ICSA urges farmers to set €4/kg as minimum price for beef cattle
Farmers are being urged to set a bottom line of €4/kg for beef to start 2016 by ICSA Beef Chairman Edmond Phelan.
“We have got to take a stand now and get prices moving upwards.
“No farmer should sell overage cattle or O grade cattle for less. Obviously, this means that the base price on the grid needs to move to about €4.20/kg,” he said.
Phelan said that ICSA is utterly opposed to unrealistic weight limits and continues to fight against the 30 month cut-off.
“We must work on the basis that the bottom line is €4 and if the factories want extra spec’ or conformation they must pay more for that.
“Even at that farmers will struggle to break even. As cattle get scarce in the coming months we need to push for higher prices.
The reality is that current prices make winter finishing completely unviable.
Phelan said that there is a brief window of opportunity to push for higher prices in the first six months of 2016 while cattle are still scarce and markets are improving.
“After that, it is expected that cattle will gradually get more plentiful and factories will use this to drive down prices.
“That’s why it’s so important to begin pushing for higher prices straight away. As a benchmark, we need a minimum price of €4.50/kg by the end of the spring for O grade cattle, over 30 months,” he said.

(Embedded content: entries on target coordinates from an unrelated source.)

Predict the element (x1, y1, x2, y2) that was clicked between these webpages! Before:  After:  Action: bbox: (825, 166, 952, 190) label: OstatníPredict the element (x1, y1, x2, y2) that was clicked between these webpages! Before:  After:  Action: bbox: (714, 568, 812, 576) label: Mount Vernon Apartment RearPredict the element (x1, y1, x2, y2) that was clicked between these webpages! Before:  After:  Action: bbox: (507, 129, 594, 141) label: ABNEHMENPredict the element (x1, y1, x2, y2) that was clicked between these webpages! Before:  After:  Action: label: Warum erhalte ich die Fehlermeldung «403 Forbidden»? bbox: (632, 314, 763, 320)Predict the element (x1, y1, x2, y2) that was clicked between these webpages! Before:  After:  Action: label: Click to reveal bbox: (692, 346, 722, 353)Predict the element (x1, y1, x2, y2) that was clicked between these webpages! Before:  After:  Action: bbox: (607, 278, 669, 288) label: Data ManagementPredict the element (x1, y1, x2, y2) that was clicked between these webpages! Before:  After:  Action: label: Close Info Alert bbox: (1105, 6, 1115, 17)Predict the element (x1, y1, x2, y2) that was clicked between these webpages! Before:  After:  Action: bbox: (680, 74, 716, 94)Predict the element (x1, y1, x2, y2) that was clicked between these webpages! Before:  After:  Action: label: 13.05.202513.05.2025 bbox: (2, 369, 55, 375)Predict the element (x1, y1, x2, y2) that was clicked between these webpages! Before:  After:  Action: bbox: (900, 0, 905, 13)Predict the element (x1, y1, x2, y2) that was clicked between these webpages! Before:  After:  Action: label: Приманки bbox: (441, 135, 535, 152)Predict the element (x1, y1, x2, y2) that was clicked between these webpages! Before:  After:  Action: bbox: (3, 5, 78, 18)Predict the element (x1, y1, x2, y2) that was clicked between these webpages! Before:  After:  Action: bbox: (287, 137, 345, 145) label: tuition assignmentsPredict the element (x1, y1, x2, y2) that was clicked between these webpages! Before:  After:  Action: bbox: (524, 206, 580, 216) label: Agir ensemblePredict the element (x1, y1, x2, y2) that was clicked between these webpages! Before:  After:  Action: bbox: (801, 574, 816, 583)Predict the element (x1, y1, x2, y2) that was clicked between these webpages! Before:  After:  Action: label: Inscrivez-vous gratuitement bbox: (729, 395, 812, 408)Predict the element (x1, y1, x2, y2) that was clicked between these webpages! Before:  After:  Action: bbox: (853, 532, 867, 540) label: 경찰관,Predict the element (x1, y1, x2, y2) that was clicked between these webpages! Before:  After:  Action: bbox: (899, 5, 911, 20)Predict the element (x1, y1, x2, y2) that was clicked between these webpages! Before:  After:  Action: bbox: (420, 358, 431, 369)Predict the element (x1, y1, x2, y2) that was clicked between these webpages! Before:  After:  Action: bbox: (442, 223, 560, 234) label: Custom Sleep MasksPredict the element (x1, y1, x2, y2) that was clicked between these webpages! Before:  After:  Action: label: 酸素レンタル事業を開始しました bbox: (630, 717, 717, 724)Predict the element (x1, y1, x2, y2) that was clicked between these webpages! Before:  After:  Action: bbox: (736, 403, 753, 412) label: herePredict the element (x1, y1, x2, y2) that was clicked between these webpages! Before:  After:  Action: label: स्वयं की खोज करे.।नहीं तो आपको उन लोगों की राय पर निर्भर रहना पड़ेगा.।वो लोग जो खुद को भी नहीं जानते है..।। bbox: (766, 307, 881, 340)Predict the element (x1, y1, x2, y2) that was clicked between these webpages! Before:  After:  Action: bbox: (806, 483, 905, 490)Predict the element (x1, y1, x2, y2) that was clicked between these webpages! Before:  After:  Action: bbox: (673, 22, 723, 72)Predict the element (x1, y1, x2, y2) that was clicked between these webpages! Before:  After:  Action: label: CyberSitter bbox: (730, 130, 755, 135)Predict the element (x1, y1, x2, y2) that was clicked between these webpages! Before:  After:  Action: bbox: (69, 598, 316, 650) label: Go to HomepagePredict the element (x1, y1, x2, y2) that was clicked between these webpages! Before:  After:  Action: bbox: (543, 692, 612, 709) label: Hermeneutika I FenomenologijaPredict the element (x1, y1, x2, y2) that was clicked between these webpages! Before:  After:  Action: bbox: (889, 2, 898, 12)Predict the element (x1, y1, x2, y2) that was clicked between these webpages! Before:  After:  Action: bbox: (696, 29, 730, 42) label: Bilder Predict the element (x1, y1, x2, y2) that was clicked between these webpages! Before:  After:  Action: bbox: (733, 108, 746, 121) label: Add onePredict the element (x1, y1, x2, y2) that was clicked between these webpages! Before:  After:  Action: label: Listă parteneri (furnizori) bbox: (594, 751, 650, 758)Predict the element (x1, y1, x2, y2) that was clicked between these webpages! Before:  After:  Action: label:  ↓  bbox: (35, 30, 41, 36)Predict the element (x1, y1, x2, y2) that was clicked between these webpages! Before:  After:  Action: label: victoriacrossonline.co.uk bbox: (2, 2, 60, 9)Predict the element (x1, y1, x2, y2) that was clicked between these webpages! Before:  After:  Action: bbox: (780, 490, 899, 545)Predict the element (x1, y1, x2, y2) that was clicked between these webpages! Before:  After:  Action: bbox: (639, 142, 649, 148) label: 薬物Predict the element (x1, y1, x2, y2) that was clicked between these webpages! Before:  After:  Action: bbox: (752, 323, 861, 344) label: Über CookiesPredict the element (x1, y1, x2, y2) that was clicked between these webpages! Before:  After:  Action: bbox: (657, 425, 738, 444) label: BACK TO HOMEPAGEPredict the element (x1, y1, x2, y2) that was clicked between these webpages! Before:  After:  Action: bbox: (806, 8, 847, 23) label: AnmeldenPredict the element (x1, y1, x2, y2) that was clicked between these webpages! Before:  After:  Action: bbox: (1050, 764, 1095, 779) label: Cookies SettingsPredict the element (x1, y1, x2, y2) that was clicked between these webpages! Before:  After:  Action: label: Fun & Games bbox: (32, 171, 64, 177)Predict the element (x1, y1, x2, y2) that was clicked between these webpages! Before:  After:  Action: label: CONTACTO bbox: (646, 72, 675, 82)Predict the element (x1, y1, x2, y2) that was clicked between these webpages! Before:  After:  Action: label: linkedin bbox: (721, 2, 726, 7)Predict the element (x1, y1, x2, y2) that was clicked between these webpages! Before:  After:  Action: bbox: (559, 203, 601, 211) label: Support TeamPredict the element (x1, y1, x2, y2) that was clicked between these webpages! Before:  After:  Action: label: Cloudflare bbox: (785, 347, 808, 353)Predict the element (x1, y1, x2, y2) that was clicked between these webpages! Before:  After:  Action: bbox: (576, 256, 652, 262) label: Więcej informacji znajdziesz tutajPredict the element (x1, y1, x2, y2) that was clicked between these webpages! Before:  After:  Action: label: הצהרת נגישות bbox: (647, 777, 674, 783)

Phelan said that the Irish beef sector can only exist if everybody along the chain gets a fair margin.
“It is not sustainable for beef finishers to make a profit if the store or suckler farmer makes a loss and vice-versa.
“ICSA is opposed to meat factories owning feedlots but the way things are going, the factories will have to finance a lot more cattle in feedlots if beef farmers can’t make a margin,” he said.